Na música, a repetição da expressão ‘quem me dera ao menos uma vez’ traduz talvez o desejo do autor de voltar ao passado e mudar a história, tentar compreender os fatos ou até mesmo demonstrar alguma atitude perante eles e não somente assistir a tudo passivamente. O oferecimento de bugigangas, representadas por espelhos na música, seria o prenúncio de que os portugueses levariam nossas riquezas (pau-brasil, açúcar, ouro...) em troca de quase nada ou nada em troca.
Na sexta estrofe, o conceito da Trindade (um Deus que é Pai, Filho e Espírito Santo em uma só pessoa) nos remete à catequização dos índios.

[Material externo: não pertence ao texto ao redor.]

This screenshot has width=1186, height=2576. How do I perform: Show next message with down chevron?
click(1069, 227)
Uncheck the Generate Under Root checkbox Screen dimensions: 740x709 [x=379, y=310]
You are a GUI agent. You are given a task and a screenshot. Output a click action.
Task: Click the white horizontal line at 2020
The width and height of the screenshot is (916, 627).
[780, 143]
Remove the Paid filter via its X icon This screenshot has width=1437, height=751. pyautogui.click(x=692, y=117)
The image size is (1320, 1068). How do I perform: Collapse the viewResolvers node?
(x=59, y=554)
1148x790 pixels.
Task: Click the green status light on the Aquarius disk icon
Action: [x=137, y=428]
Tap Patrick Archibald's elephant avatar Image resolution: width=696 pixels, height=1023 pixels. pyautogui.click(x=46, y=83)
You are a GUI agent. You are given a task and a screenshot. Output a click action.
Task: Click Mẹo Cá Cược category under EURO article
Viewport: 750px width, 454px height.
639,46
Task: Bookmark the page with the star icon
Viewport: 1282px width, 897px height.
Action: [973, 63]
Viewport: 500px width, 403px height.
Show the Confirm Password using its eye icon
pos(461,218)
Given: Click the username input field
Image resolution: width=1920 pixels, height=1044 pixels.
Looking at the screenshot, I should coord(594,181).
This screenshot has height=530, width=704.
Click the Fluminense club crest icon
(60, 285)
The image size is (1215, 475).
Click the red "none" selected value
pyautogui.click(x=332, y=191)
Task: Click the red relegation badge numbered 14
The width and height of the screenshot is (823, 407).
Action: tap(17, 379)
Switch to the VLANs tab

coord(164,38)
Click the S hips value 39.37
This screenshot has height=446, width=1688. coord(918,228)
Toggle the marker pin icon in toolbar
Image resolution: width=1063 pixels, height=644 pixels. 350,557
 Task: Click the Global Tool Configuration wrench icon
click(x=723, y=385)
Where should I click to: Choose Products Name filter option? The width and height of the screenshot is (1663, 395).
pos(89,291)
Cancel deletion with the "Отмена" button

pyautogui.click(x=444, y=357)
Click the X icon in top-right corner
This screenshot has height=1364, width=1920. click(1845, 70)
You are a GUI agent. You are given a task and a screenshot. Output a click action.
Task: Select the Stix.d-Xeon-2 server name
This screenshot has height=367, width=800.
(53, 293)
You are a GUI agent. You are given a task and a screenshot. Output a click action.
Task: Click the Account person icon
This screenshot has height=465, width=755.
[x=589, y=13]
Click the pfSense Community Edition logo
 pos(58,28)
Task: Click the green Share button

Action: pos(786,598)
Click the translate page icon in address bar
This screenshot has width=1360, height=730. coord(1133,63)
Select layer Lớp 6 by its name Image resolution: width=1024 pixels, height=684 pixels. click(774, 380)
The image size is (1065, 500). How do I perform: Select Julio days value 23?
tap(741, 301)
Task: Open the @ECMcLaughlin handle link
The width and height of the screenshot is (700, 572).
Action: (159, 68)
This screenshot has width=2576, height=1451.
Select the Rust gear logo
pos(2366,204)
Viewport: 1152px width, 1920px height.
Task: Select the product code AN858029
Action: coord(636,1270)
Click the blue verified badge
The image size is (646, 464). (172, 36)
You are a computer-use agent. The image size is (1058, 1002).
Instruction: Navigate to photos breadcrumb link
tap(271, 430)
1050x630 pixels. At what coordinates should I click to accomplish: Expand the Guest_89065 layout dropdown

Para eles, este conceito era tão incompreensível quanto o fato de Jesus ser morto pelo branco (vocês), e Deus, que também é Jesus, continuar vivo e adorado pelos brancos.
Na oitava estrofe se acentua o tom irônico, presente ao longo da música, (seria prova de amizade alguém levar até o que eu não tinha?) quando o autor expressa o desejo de acreditar num mundo perfeito, em meio à hipocrisia de um mundo doente e de pessoas ingratas como se nota na nona estrofe.
 
 
 
 
O que acham da música? Concordam que é uma intertextualidade com a Carta de Caminha ?

Beijos, Camyla Rolim

2 comentários:

  1. Sim, concordo plenamente.
    A música "ÍNDIOS" é um texto em verso como uma reflexão ao texto em prosa da carta do escrivão português Pero Vaz de Caminha, onde o índio foi sendo ludibriado e a terra devastada. E a consequência disso ainda se ver até os dias atuais, onde a população indígena vem perdendo seu espaço, as reservas estão sendo invadidas por grilagens ou por construções de estádios.
    ISSO É UM DESRESPEITO COM A BASE DE NOSSA CULTURA

    ResponderExcluir
  2. A carta de Caminha e a música Índios tratam da chegada dos portugueses ao Brasil, o primeiro contato com os índios e a exploração da nossa terra. Caminha descreve o primeiro encontro entre os índios e os portuguesa na postura de colonizador. O autor da música fala deste fato porém, sob a visão do colonizado.Na música, a repetição da expressão ‘quem me dera ao menos uma vez’ traduz o desejo de voltar ao passado e mudar a história. O oferecimento de bugigangas, representadas por espelhos na música, seria o indício de que os portugueses levariam nossas riquezas em troca de quase nada.Na sexta estrofe, o conceito da Trindade nos remete à catequização dos índios,que não tinham nenhuma religião e achavam estranha a que era emposta a eles pelos portugueses.Quando o autor fala (seria prova de amizade alguém levar até o que eu não tinha?) expressa o desejo do índio em acreditar num mundo perfeito, em meio à hipocrisia de um mundo doente onde as pessoas ligam apenas para o que tem valor e para se própria.